Current Research and Scholarly Interests
Long-lasting activity-dependent changes in the efficacy of synaptic transmission play an important role in the development of neural circuits and may mediate many forms of learning and memory. Work from my laboratory over the last 10 years has demonstrated that there are a variety of related but mechanistically distinct forms of synaptic plasticity. A major goal of my laboratory is to elucidate both the specific molecular events that are responsible for the triggering of these various forms of synaptic plasticity and the exact modifications in synaptic proteins that are responsible for the observed, long-lasting changes in synaptic efficacy. To accomplish this we use cellular electrophysiological recording techniques to examine synaptic plasticity in a variety of different in vitro preparations including thin slices of various regions of the rodent brain and primary neurons in culture. We also use cell biological and molecular techniques to examine the activity-dependent modulation of neurotransmitter receptors and to express dominant negative forms of various synaptic proteins so that their exact functions can be determined. An additional complementary approach has involved examining synaptic physiology and synaptic plasticity in various mutant mouse lines lacking specific synaptic proteins.

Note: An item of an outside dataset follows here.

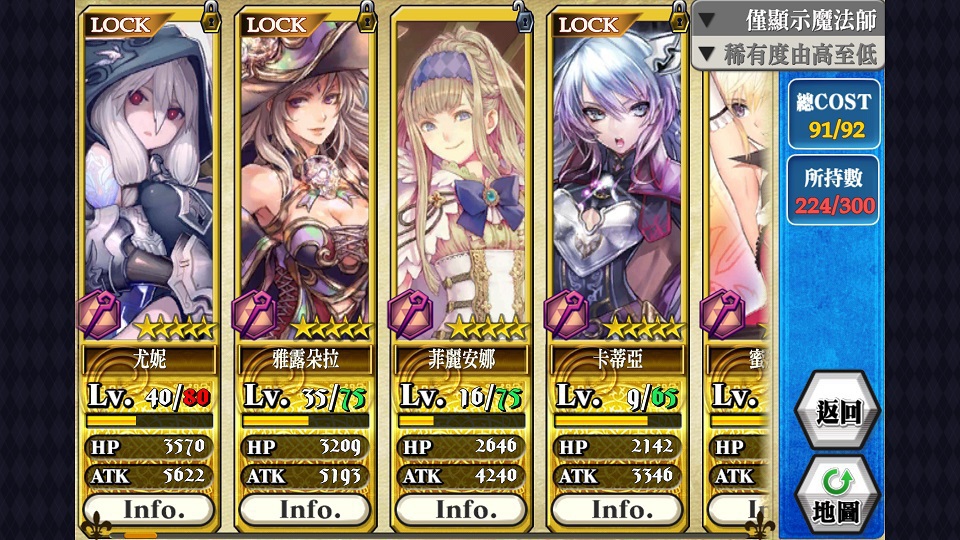Screen dimensions: 960x540
Task: Click the mage staff icon on 雅露朵拉
Action: (256, 315)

A related but independent area of research in my laboratory is the elucidation of the synaptic action of drugs of abuse such as the psychostimulants cocaine and amphetamine. Toward this end, we have developed in vitro slice preparations of the nucleus accumbens and ventral tegmental area, brain regions which are thought to mediate several of the behavioral effects of drugs of abuse. We have characterized a novel form of synaptic plasticity in the nucleus accumbens and have done an extensive pharmacological characterization of the synaptic effects of dopamine, cocaine, and amphetamine. Currently we are examining in more detail the underlying mechanisms of dopamine's actions and determining how chronic treatment with drugs of abuse affect the synaptic responses of nucleus accumbens and ventral tegmental area cells. Because chronic exposure to drugs of abuse elicit long-term adaptive changes in critical neural circuits, it is hoped that the knowledge gained from the work on the molecular mechanisms underlying synaptic plasticity will provide important clues to the molecular mechanisms underlying the development of tolerance, dependence and addiction.